一.系统要求
- Linux
- JDK(1.8以上,推荐1.8)
- Python(推荐Python 2.6.x)
- Apache Maven 3.x(编译DataX时才需要)
此处使用二进制安装包的方式安装,所以无需使用Maven,相关软件配置信息如下:
[root@10-31-1-119 ~]# java -version
openjdk version "1.8.0_242"
OpenJDK Runtime Environment (build 1.8.0_242-b08)
OpenJDK 64-Bit Server VM (build 25.242-b08, mixed mode)
[root@10-31-1-119 ~]#
[root@10-31-1-119 ~]# python -V
Python 2.7.5
[root@10-31-1-119 ~]# cat /etc/redhat-release
CentOS Linux release 7.8.2003 (Core)
[root@10-31-1-119 ~]#
二.下载及安装
此处使用下载二进制的方式来安装DataX
2.1 下载
wget http://datax-opensource.oss-cn-hangzhou.aliyuncs.com/datax.tar.gz
2.2 安装
DataX是绿色版的,下载下来解压即可使用。
-
bin目录
有datax.py这个启动脚本
-
conf目录
conf是配置目录,一般将参数信息放到***.json文件里面
-
job目录
存放运行的job
-
lib目录
存放一些依赖的包
-
plugin目录
存放异构数据源的读和写的jar包
-
script目录
存放readme.md文件
三.启动datax
3.1 创建作业的配置文件
cd $datax_home
cd bin
vi stream2stream.json
将一下内容拷贝到json文件中
{
"job": {
"content": [
{
"reader": {
"name": "streamreader",
"parameter": {
"sliceRecordCount": 10,
"column": [
{
"type": "long",
"value": "10"
},
{
"type": "string",
"value": "hello,你好,世界-DataX"
}
]
}
},
"writer": {
"name": "streamwriter",
"parameter": {
"encoding": "UTF-8",
"print": true
}
}
}
],
"setting": {
"speed": {
"channel": 5
}
}
}
}
3.2 启动datax
cd $datax_home
cd bin
python datax.py ./stream2stream.json
测试记录:
[root@10-31-1-119 bin]# python datax.py ./stream2stream.json
DataX (DATAX-OPENSOURCE-3.0), From Alibaba !

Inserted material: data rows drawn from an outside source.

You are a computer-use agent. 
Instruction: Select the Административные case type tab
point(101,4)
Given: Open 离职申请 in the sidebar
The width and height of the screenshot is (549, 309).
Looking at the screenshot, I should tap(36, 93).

Copyright (C) 2010-2017, Alibaba Group. All Rights Reserved.
2021-11-22 17:27:56.774 [main] INFO VMInfo - VMInfo# operatingSystem class => sun.management.OperatingSystemImpl
2021-11-22 17:27:56.783 [main] INFO Engine - the machine info =>
osInfo: Oracle Corporation 1.8 25.242-b08
jvmInfo: Linux amd64 3.10.0-1127.el7.x86_64
cpu num: 8
totalPhysicalMemory: -0.00G
freePhysicalMemory: -0.00G
maxFileDescriptorCount: -1
currentOpenFileDescriptorCount: -1
GC Names [PS MarkSweep, PS Scavenge]
MEMORY_NAME | allocation_size | init_size
PS Eden Space | 256.00MB | 256.00MB
Code Cache | 240.00MB | 2.44MB
Compressed Class Space | 1,024.00MB | 0.00MB
PS Survivor Space | 42.50MB | 42.50MB
PS Old Gen | 683.00MB | 683.00MB
Metaspace | -0.00MB | 0.00MB
2021-11-22 17:27:56.797 [main] INFO Engine -
{
"content":[
{
"reader":{
"name":"streamreader",
"parameter":{
"column":[
{
"type":"long",
"value":"10"
},
{
"type":"string",
"value":"hello,你好,世界-DataX"
}
],
"sliceRecordCount":10
}
},
"writer":{
"name":"streamwriter",
"parameter":{
"encoding":"UTF-8",
"print":true
}
}
}
],
"setting":{
"speed":{
"channel":5
}
}
}
2021-11-22 17:27:56.812 [main] WARN Engine - prioriy set to 0, because NumberFormatException, the value is: null
2021-11-22 17:27:56.814 [main] INFO PerfTrace - PerfTrace traceId=job_-1, isEnable=false, priority=0
2021-11-22 17:27:56.814 [main] INFO JobContainer - DataX jobContainer starts job.
2021-11-22 17:27:56.815 [main] INFO JobContainer - Set jobId = 0
2021-11-22 17:27:56.827 [job-0] INFO JobContainer - jobContainer starts to do prepare ...
2021-11-22 17:27:56.827 [job-0] INFO JobContainer - DataX Reader.Job [streamreader] do prepare work .
2021-11-22 17:27:56.827 [job-0] INFO JobContainer - DataX Writer.Job [streamwriter] do prepare work .
2021-11-22 17:27:56.827 [job-0] INFO JobContainer - jobContainer starts to do split ...
2021-11-22 17:27:56.828 [job-0] INFO JobContainer - Job set Channel-Number to 5 channels.
2021-11-22 17:27:56.828 [job-0] INFO JobContainer - DataX Reader.Job [streamreader] splits to [5] tasks.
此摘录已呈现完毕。